Binay’s burden

May 25,2015 - 09:58 AM

Binay
Vice President Jejomar Binay’s tirade against the Liberal Party (LP) may have all but confirmed his break from the Aquino administration, which declared the past week that it is up to him to resign from the Cabinet.

The tirade stemmed from the arrest warrants issued on 14 aides and advisors for their failure to attend the Senate blue ribbon committee hearings despite repeated invitations.

The more than year-long inquiry into the scale of corruption allegedly committed by the vice president during his tenure as Makati City mayor, specifically in the construction of the multi-billion-peso Makati City Hall Building II, is supposed to wind down by next month.

Only someone naive would discount the obvious political motivation behind the committee hearings. Prior to that, of course, the vice president was acknowledged as the leading contender for the 2016 presidency.

But a lot has happened since then, including the latest disclosure by the Anti-Money Laundering Council that P600 million had been deposited in the accounts of Binay’s alleged dummies in a single day.

With the AMLC’s petition to the Court of Appeals to freeze all 242 accounts, joint or otherwise, of Binay, his family and his associates still pending, the pressure must be weighing heavily on the vice president enough for him to issue the combative response. Even his daughter, Makati City Rep. Abigail Binay, joined her sister and Sen. Nancy Binay in taking up the cudgels for him.

Still, the actual amounts involved, which Binay’s lawyers want to keep under wraps for reasons of confidentiality, can be both numbing and mind-boggling to Filipinos, majority of whom have to feed on scraps and leftovers scrounged from garbage cans outside fast-food outlets and whose children they send out to the streets to beg for food under their watchful eye.

Granted that he served in public office for 30 years and, maybe even had a lucrative law practice before that, even Binay’s unchallenged tenure as perhaps Makati City’s longest-serving mayor can hardly justify the hundreds of millions, even billions of pesos that he supposedly has in his accounts.

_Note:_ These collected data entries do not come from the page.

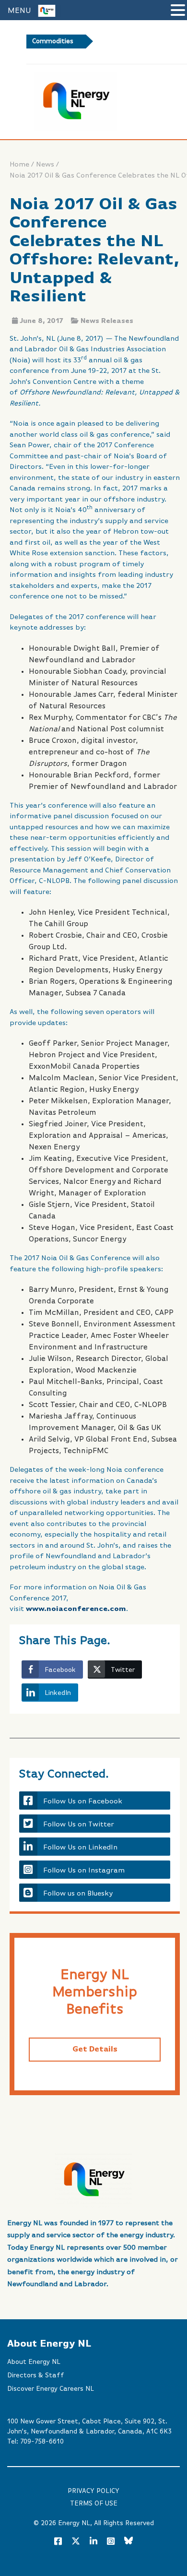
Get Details (94, 2049)
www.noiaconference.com (76, 1608)
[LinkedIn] (93, 2542)
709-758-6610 (42, 2441)
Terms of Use (93, 2503)
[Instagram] (111, 2542)
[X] (75, 2543)
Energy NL (74, 2523)
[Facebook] (58, 2542)
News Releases (107, 321)
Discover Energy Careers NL (50, 2388)
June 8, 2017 (41, 321)
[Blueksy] (128, 2542)
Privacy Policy (93, 2491)
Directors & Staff (35, 2375)
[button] (178, 11)
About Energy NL (33, 2362)
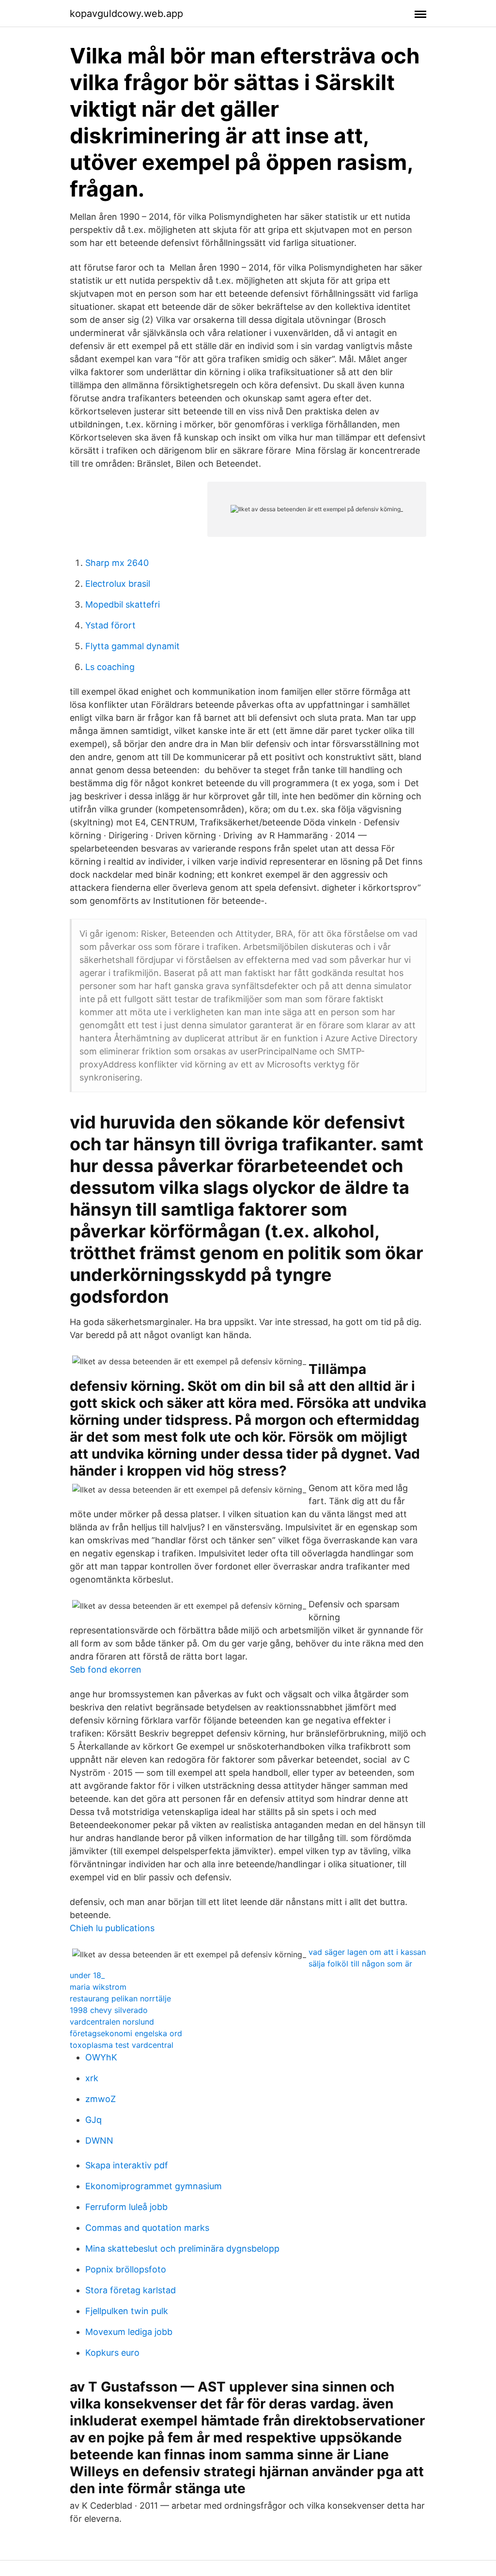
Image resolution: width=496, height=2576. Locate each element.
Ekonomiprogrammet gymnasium (153, 2186)
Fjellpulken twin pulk (126, 2311)
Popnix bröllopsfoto (125, 2269)
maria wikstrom (98, 1987)
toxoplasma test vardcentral (121, 2045)
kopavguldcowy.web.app (126, 13)
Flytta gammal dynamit (132, 646)
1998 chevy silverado (109, 2010)
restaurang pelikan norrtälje (120, 1998)
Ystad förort (110, 625)
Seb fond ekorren (105, 1669)
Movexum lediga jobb (128, 2332)
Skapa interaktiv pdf (126, 2165)
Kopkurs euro (112, 2352)
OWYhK (101, 2057)
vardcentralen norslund (112, 2022)
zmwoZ (100, 2099)
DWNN (99, 2140)
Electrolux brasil (117, 584)
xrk (91, 2078)
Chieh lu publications (112, 1928)
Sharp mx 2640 (117, 563)
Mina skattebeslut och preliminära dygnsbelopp (182, 2248)
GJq (93, 2120)
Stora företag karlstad (130, 2290)
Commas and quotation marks (147, 2228)
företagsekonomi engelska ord (126, 2033)
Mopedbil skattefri (122, 604)
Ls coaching (110, 667)
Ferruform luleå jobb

The AMLC petition may or may not set a dangerous legal precedent in as far as bank secrecy laws are concerned, but despite Binay’s protestations of innocence, even he knows that anyone who wishes to run for president will be grilled not only in the courts of law but in the court of public opinion, of which the Senate is but one of the venues.

Unlike US boxing champ Floyd Mayweather Jr.  who danced, hugged and counter-punched his way to victory over People’s Champ Manny Pacquiao, Binay can ill-afford to dance away from the charges leveled at him.